Schlechte/Uneffektive Finisher:
The Worm: Sicherlich ist Scottie Too-Hottie einer der erfolgversprechendsten Anwärter auf den Light Heavyweight Title. Aber dieser Move braucht ewig lange, bis er ausgeführt ist und sorry, aber eine wirkliche Wirkung hat diese Aktion nicht auf den Gegner
The Peoples Elbow: Ok, ok...Ich werde mir jetz Abermillionen Rock-Fans zum Feind machen, aber seht doch mal: Dieser simple Elbow verbreitet genauso viel Schaden, wie Hogans Legdrop. (Ironie) 
Stinkface: Ummm, Rikishi's Aktion is jawohl nur noch wiederlich. Wer will wirklich seinen Hintern im Gesicht haben? Ich jedenfalls nichtmal für Geld... 
Hogan's Legdrop: spricht eigentlich für sich...
Walls of Jericho: Diese Aktion sieht sehr toll aus, ist aber nicht allzu effektiv. Man würde einen besseren Effekt erzielen, wenn man den Gegner mehr am Boden hätte und das Knie noch tiefer in des gegners Rücken drücken würde... 
X-Factor: Schon die Tatsache, dass man ein Match auf diese Weise gewinnen kann ist sehr, sehr merkwürdig und wertet das Match nur ab.

Bronco Buster: Noch einer von SyxxPac/X-Pac´s Moves. Wird aber auch von Rey Misterio Jr. angewandt. habt ihr euch nich auch schon gefragt, warum der Gegener nicht einfach das Bein hochnimmt und dem Heranfliegenden eins in die Familienjuwelen verpasst?  
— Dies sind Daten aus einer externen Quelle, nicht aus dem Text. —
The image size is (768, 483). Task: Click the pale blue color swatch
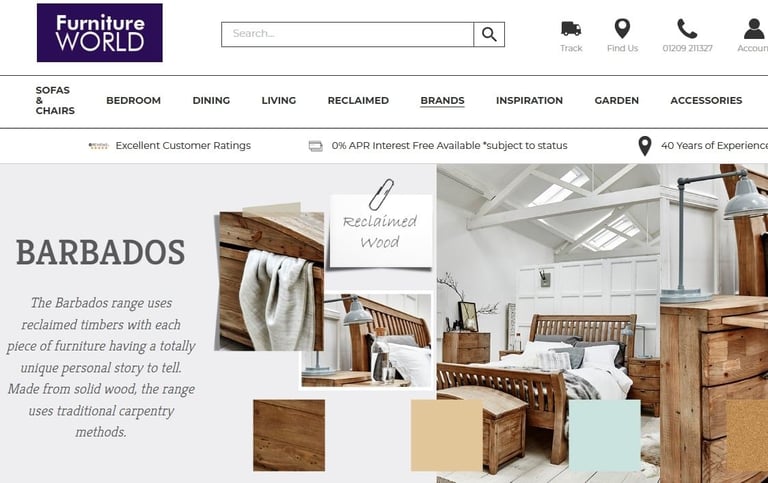pos(604,435)
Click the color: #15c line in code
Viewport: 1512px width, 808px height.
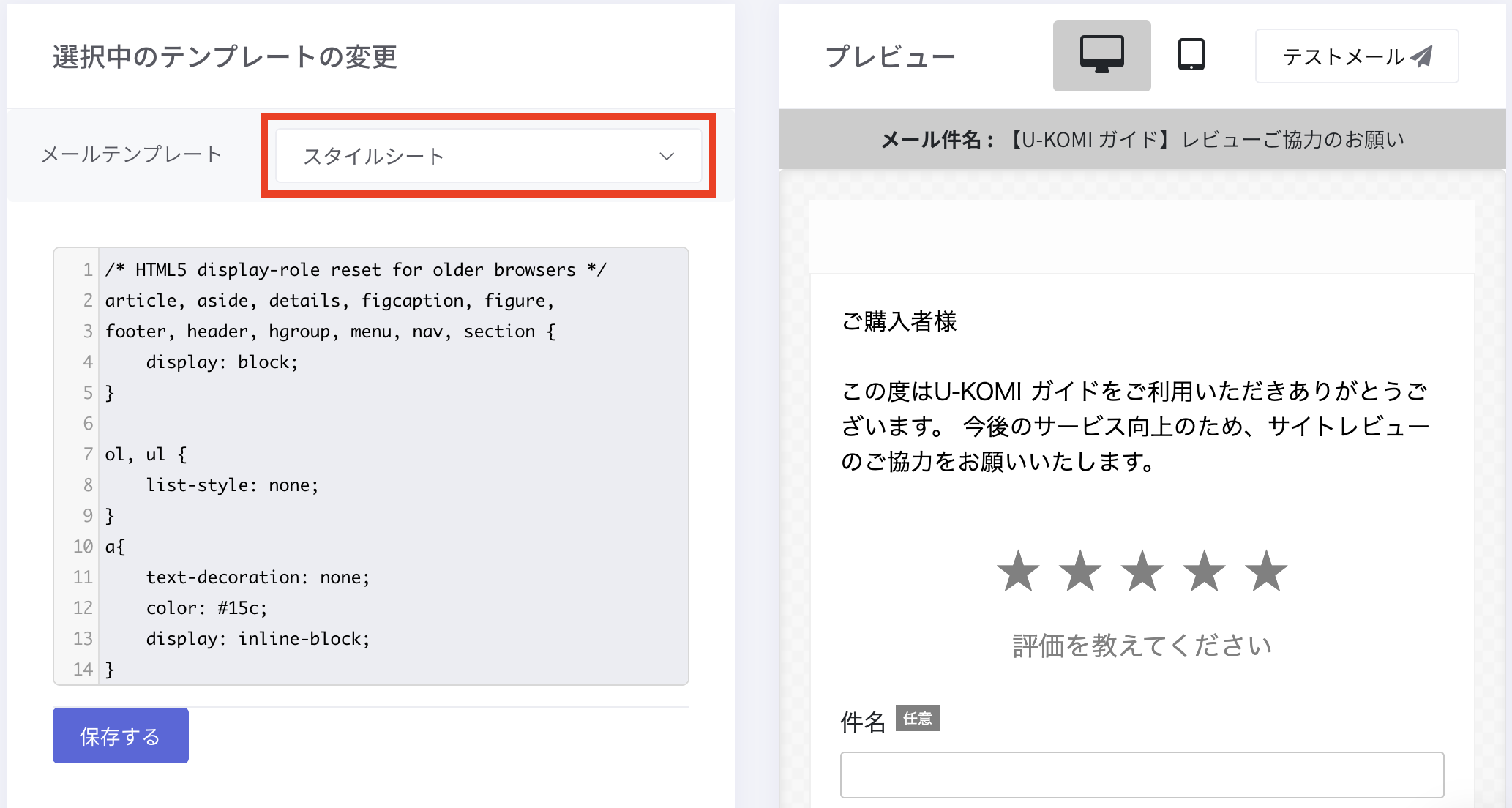[x=206, y=608]
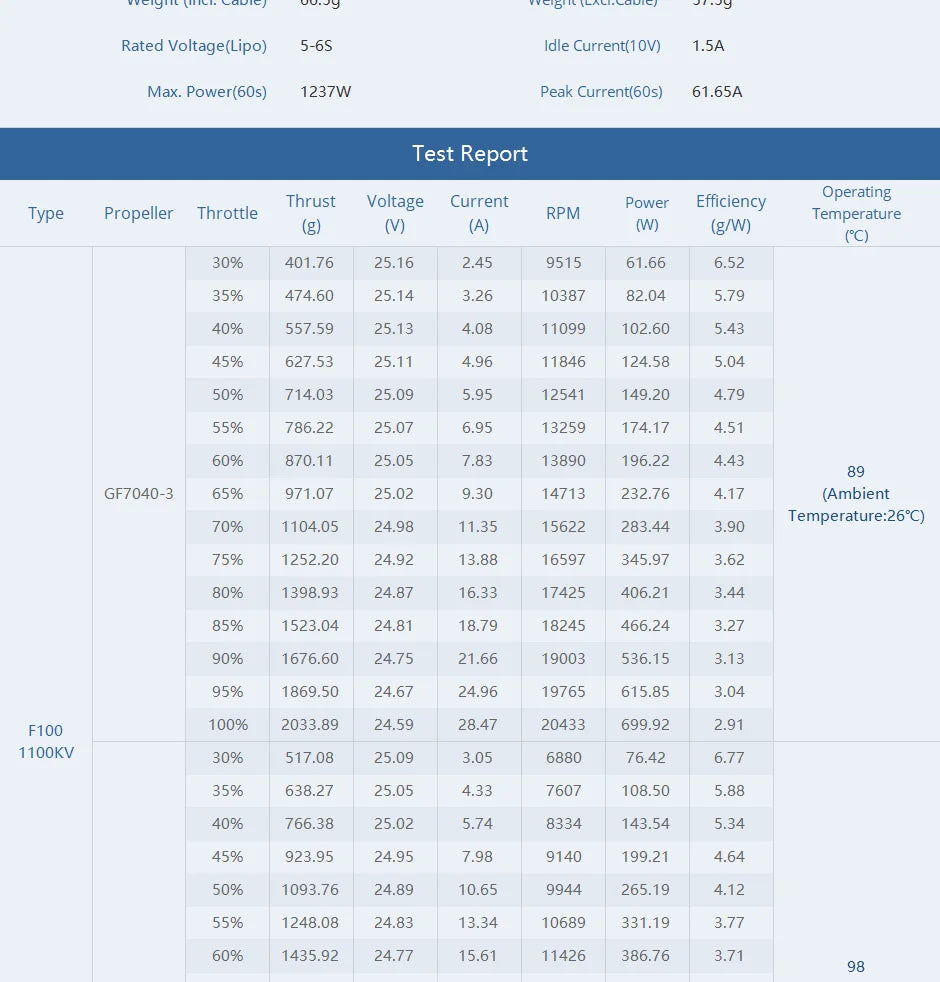Click the 699.92 power value

[646, 724]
Steiner Recliner: Auch diese Aktion wäre sehr viel mehr effektiver, wenn sich Big Poppa Pump auf seinen Gegner setzen würde und den Nacken bis zum Anschlag anzieht. Aber Steiner Arme würde den armen Gegner sicherlich vorher erdrücken...
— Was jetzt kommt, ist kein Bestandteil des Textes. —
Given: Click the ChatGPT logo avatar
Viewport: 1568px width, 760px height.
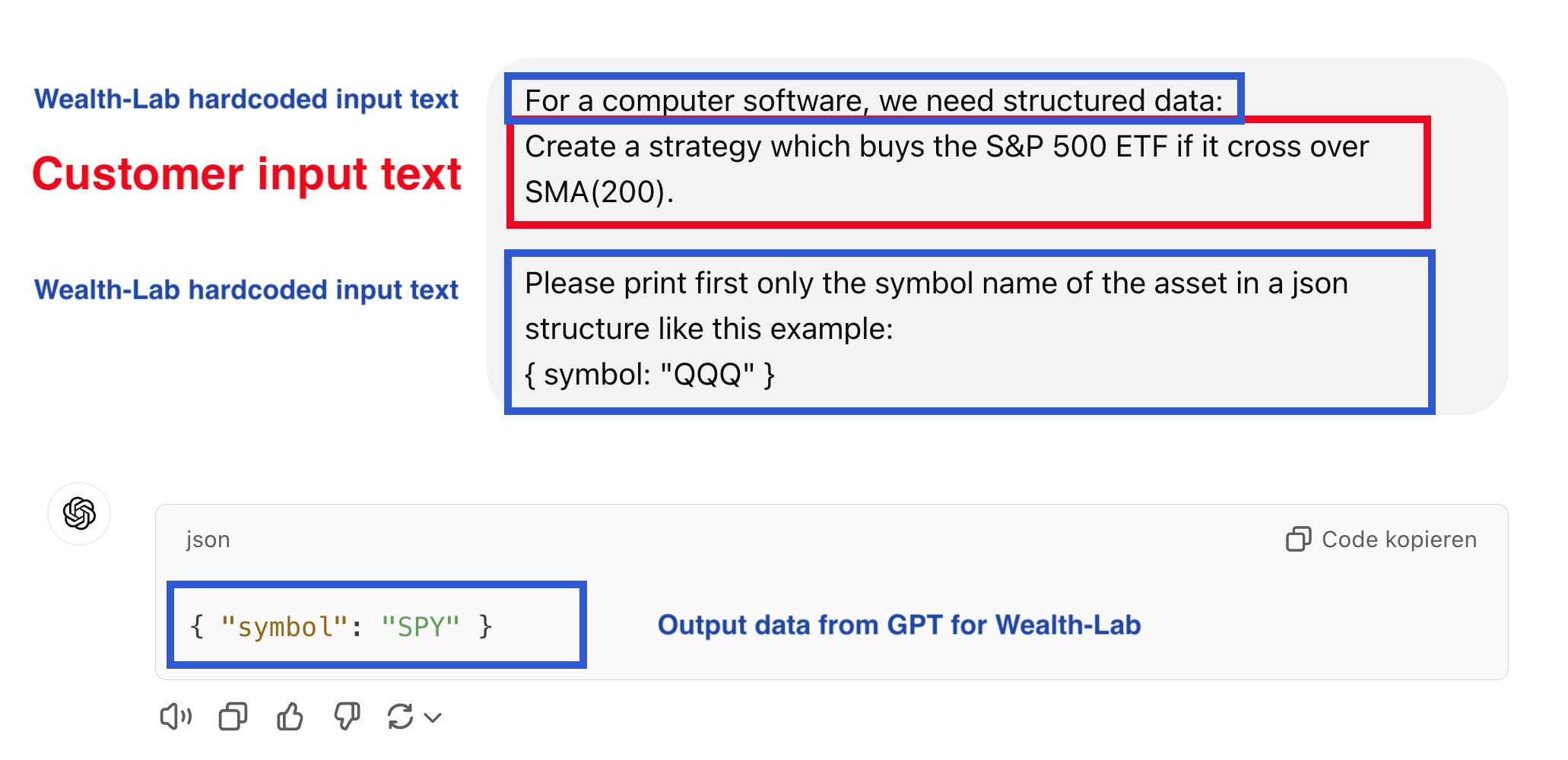Looking at the screenshot, I should click(79, 514).
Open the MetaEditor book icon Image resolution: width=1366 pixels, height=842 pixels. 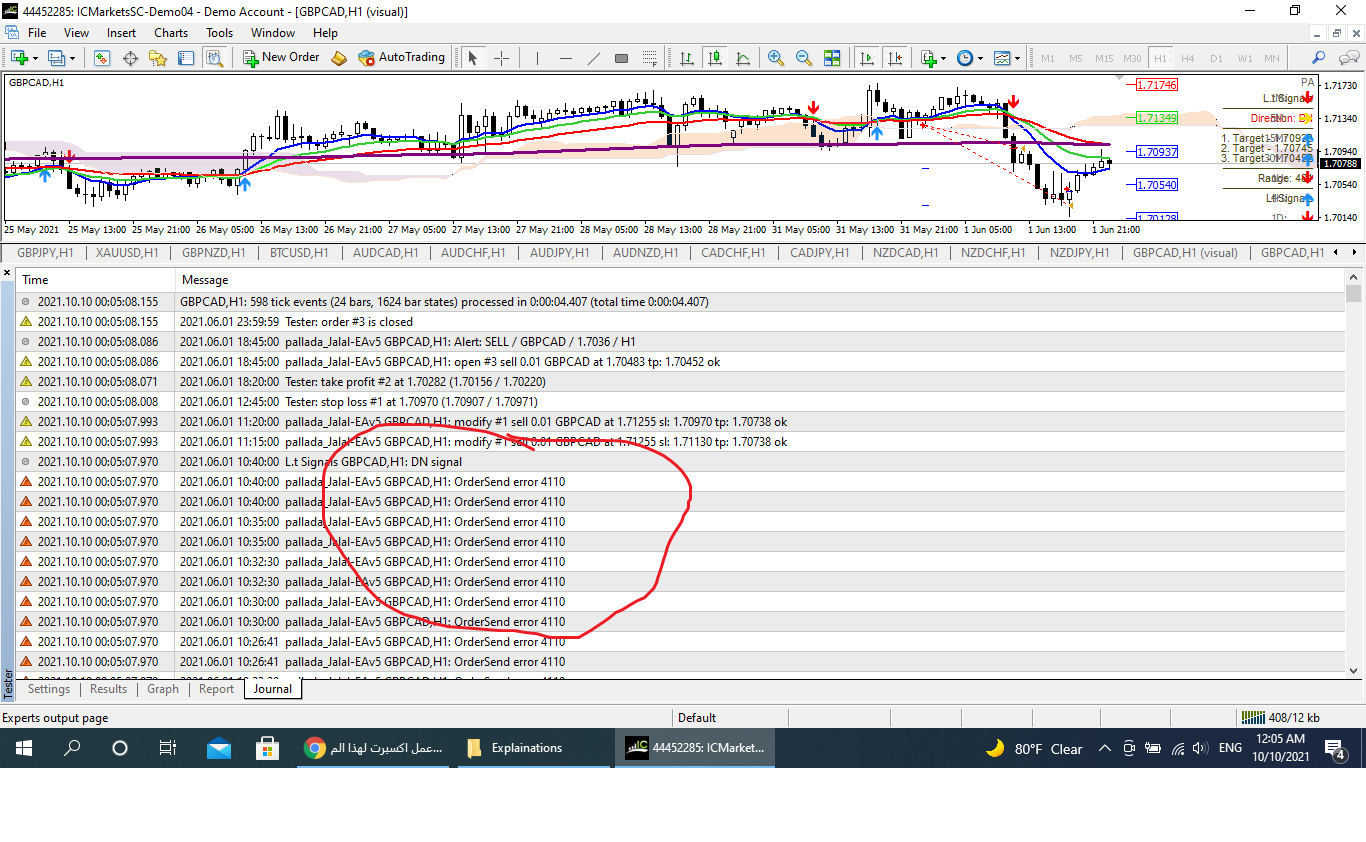pos(339,58)
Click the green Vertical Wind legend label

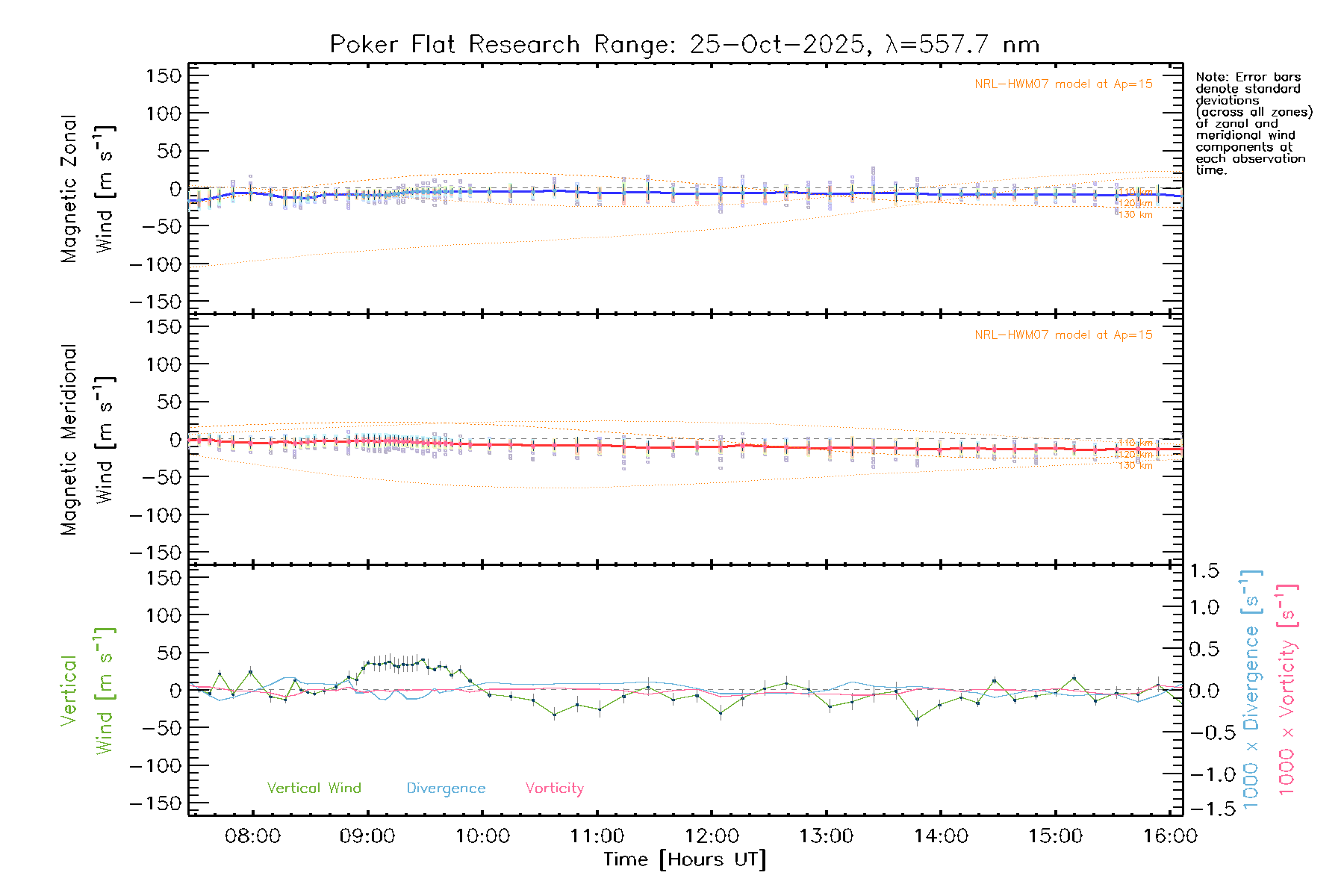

Greetings From Asbury Park: Bam Bam Bigelow's Finisher schaut auch nicht besonders gefährlich aus und könnte mit mehr Willen gezeigt werden.
Torture Rack: Nichtmal Lex Luger's gestählter Körper läßt diesen Move gut aussehen. Der Gegner liegt rücklings zwischen Lugers Schulter und dieser tut so, als ob er Druck daraus ausüben würde. - Laaaangweilig!
 
Lobenswerte Erwähnungen für schlechte Moves, die wenigsten gut "verkauft" wurden:
Mankind's Mandible Claw (allein wegen Mr.Socko jedesmal sehenswert); Haku's Tongan Death Grip; Buff Bagwell's Blockbuster 

Gute Finisher:
Crippler Crossface: Ohne Zweifel der momentan best-ausgeführte Finisher. Einfach nur eindrucksvoll!  
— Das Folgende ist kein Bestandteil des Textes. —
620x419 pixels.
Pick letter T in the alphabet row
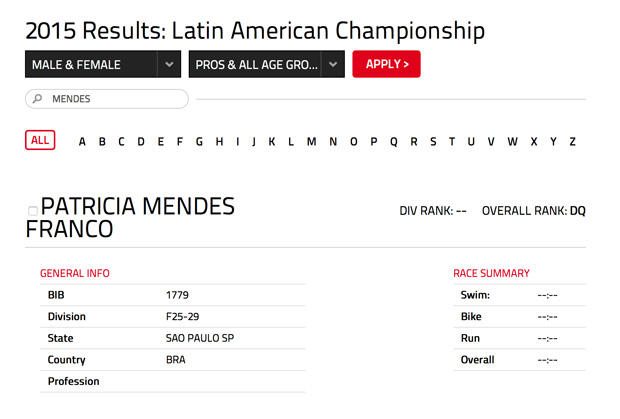coord(451,142)
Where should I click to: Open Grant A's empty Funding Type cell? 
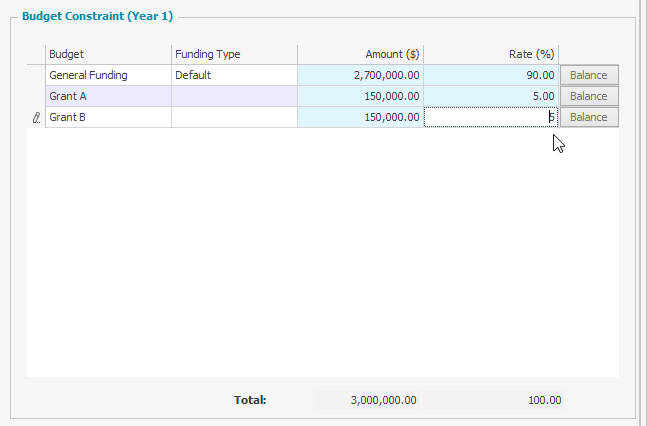234,96
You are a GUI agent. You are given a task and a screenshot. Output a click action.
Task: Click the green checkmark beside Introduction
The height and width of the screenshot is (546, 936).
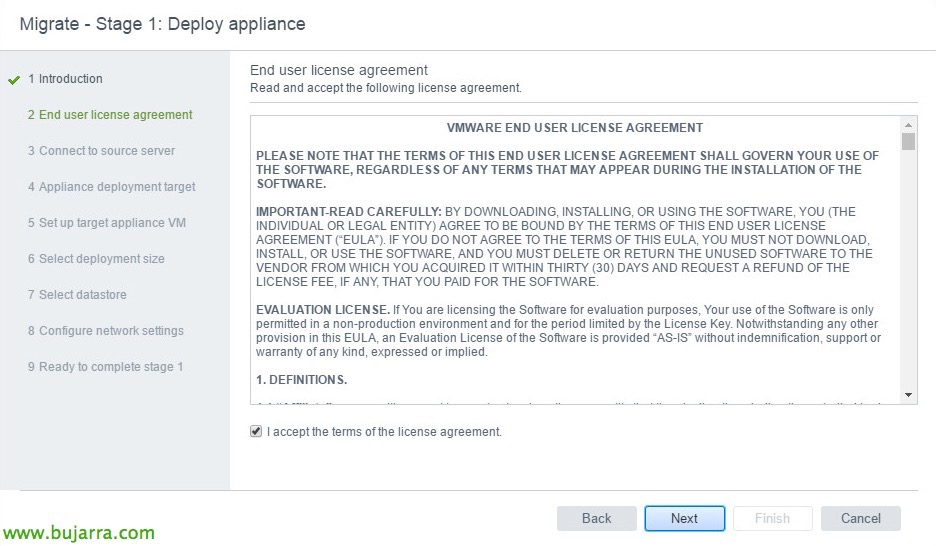[x=14, y=80]
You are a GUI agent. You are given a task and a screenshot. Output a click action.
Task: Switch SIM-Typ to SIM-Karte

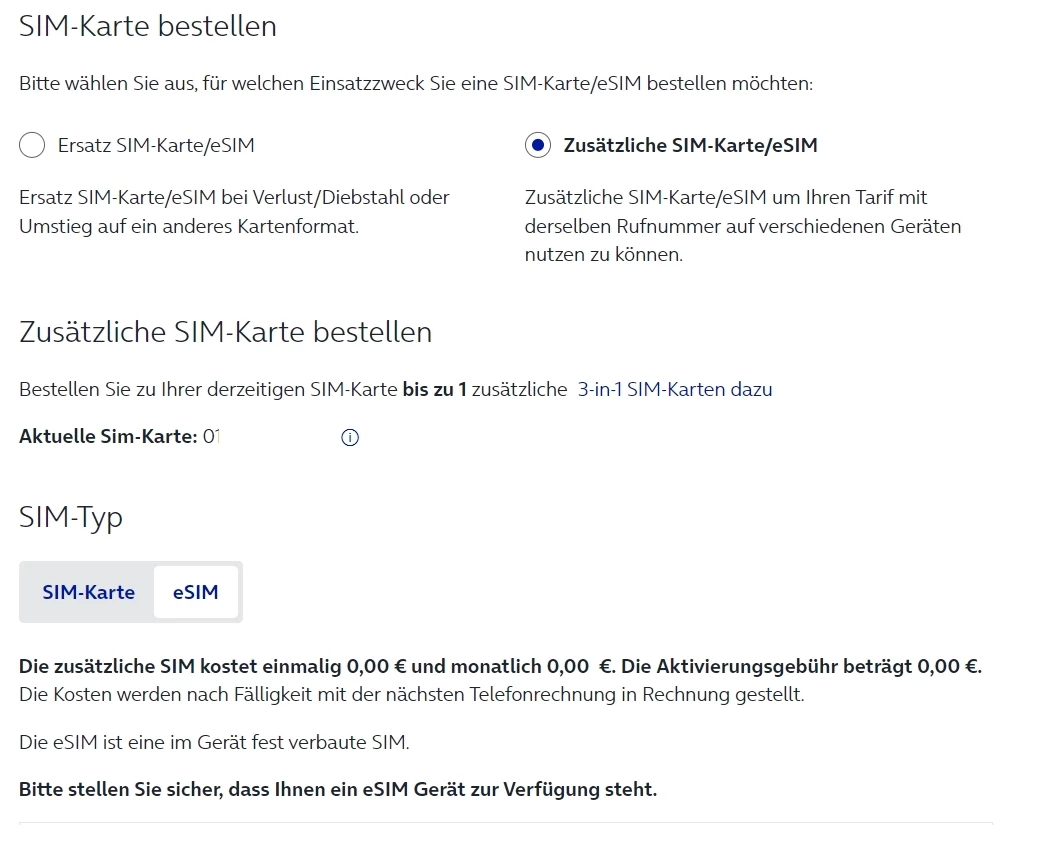point(88,592)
Regal Stretch: Noch ein guter Finisher. William (Steven) Regal streckt den Kopf und die beine seines Gegners und erzwingt so eine Submission. Schmerzhaft!
Sharpshooter/Scorpion Deathlock: Sauber angesetzt, schaut dieser Move gut aus. Eigentlich nur von Bret Hart/Sting bekannt und sehenswert. 
Figure Four: Niemand zieht ihn auch nur annähernd wie Ric Flair durch. 
Diamond Cutter: Diamond Dallas Page's Finisher ist einfach nur genial. Speziell deshalb, weil er praktisch von überall ansetzbar ist. 
Shooting Star Press: Kidman ist die beste Adresse, wenn es darum geht. Dieser Move zog einen selbst in den Bann, als er ihn noch als Nobody bei WCW Saturday Night ausführte. 
Last Ride: The UnderBiker äh Taker's Finisher ist ebenfalls eine sehr eindrucksvolle Aktion. Gerade seine Größe und die Statur geben dem Move seinen ganz eigenen Charakter. 
Meltdown: Von Brian Clark (Wrath) perfekt durchgeführtes Manöver. Ebenfalls sehr eindrucksvoll 
Spear/Gore: Bill Goldberg und Rhyno zeigen dieses imposante Manöver. 

Ebenfalls erwähnenswert:
Bradshaw's Clothesline from Hell, Chris Benoit's Flying Headbutt und Steve Austin's/Disco Inferno's Stunner.